Le bonobo, ce proche cousin du chimpanzé, est capable de faire des signes invitant un partenaire à s'éclipser pour se livrer à des galipettes, rapportent des chercheurs neuchâtelois dans "Current Biology". Cela témoigne selon eux d'un langage gestuel intentionnel et contextuel que l'on pensait réservé à l'espèce humaine.

En couverture de la revue scientifique, on peut voir une femelle bonobo (Pan paniscus) faisant un geste à un congénère situé à distance, l'invitant à se retirer à un autre endroit pour avoir des rapports sexuels. La scène a été observée dans le sanctuaire Lola Ya Bonobo, en République démocratique du Congo.

Les grands singes font souvent des gestes au cours de leurs interactions sociales mais jusqu'ici, la preuve d'un contenu sémantique manquait, écrivent Emilie Genty et Klaus Zuberbühler, de l'Université de Neuchâtel, avec des confrères britanniques. Le comportement qu'ils ont observé témoigne selon eux de caractéristiques référentielles iconiques et déictiques, ce qui en linguistique signifie qu'elles fournissent des indications symboliques et contextuelles.

Le geste, intentionnel, indique notamment la direction souhaitée et la réaction du partenaire montre qu'il a compris sa signification, selon les scientifiques. Il a été documenté une quarantaine de fois, de la part de dix mâles et de quatre femelles.

Chez l'ancêtre commun

Ces résultats tendent à confirmer l'hypothèse que la référence spatiale a évolué dans la communication chez les primates avant la scission entre le singe et l'homme.

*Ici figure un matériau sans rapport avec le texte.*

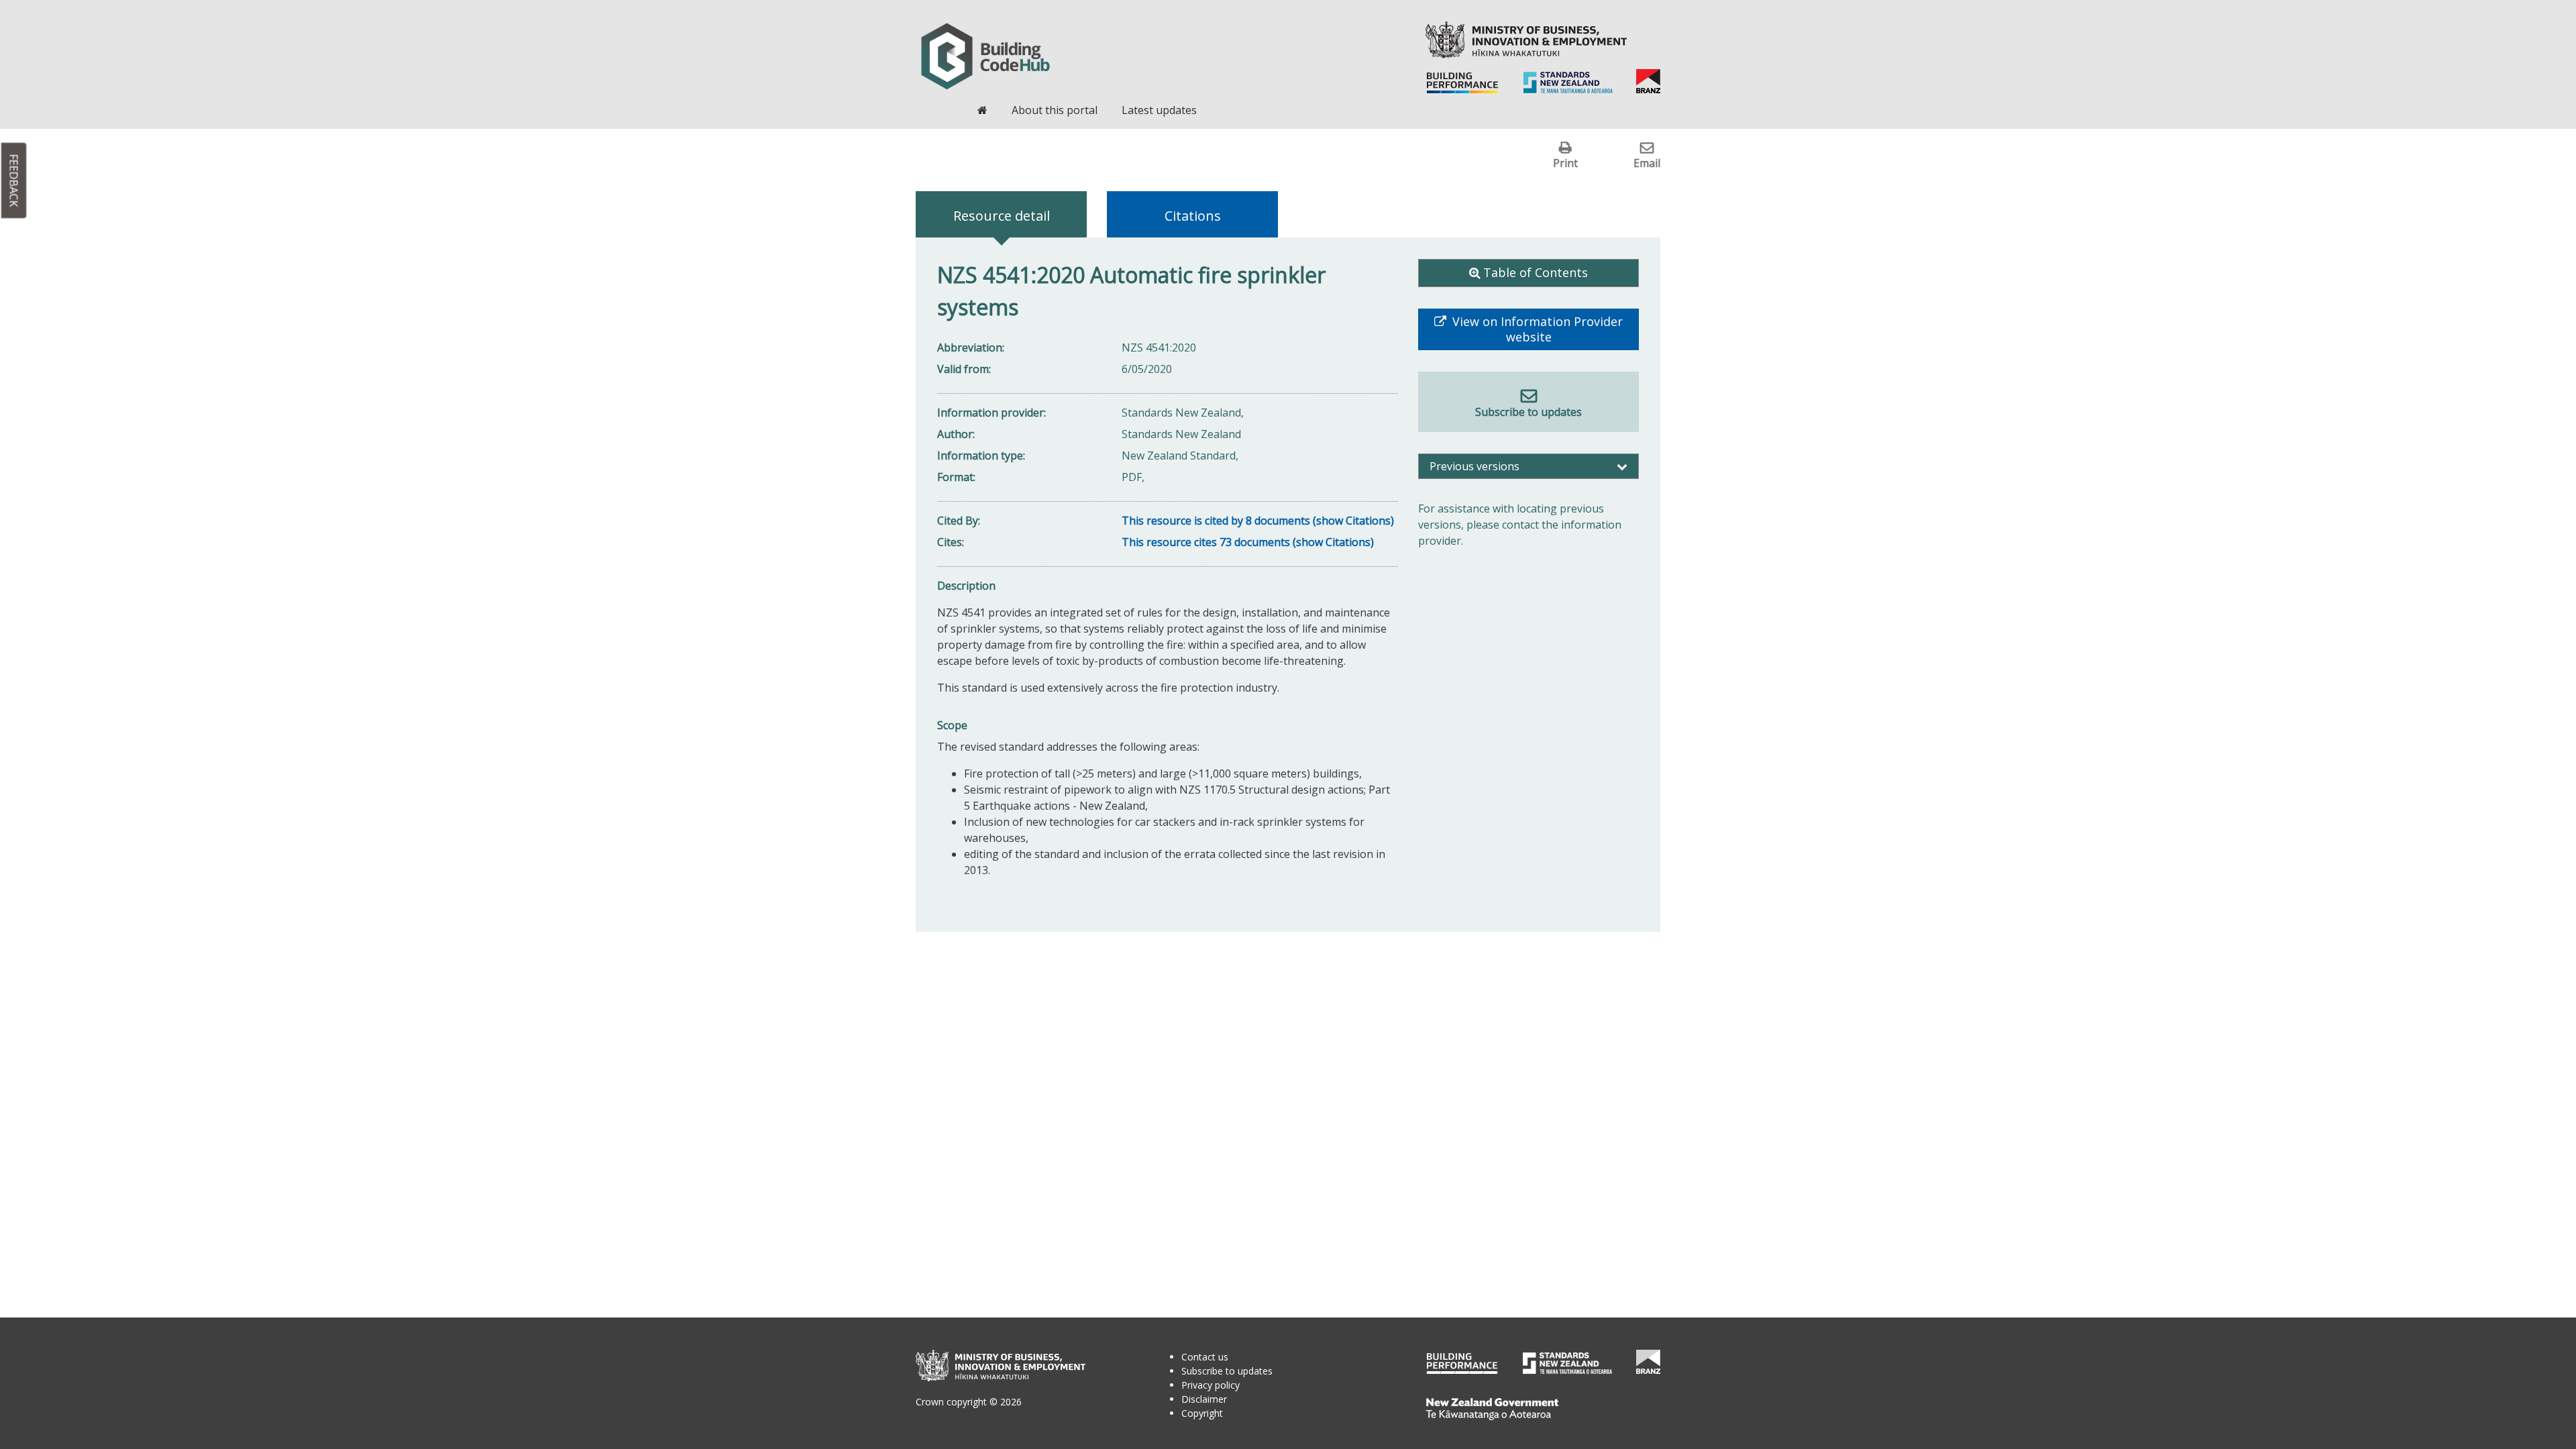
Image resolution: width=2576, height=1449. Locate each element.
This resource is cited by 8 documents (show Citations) (1258, 520)
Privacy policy (1210, 1385)
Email (1646, 163)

Elle était probablement déjà présente chez leur ancêtre commun, concluent les chercheurs.

Le bébé humain, lui, fait ses premiers gestes déictiques vers dix mois et ses premiers signaux iconiques à l'âge de douze mois bien que la capacité à reconnaître l'iconicité de symboles n'apparaisse pas avant 26 mois, soit après l'apprentissage des mots correspondants.

Les bonobos sont connus pour pratiquer le "sexe convivial", notamment dans le but de résoudre les conflits. Les trois quarts des rapports sexuels n'auraient pas de visées reproductives.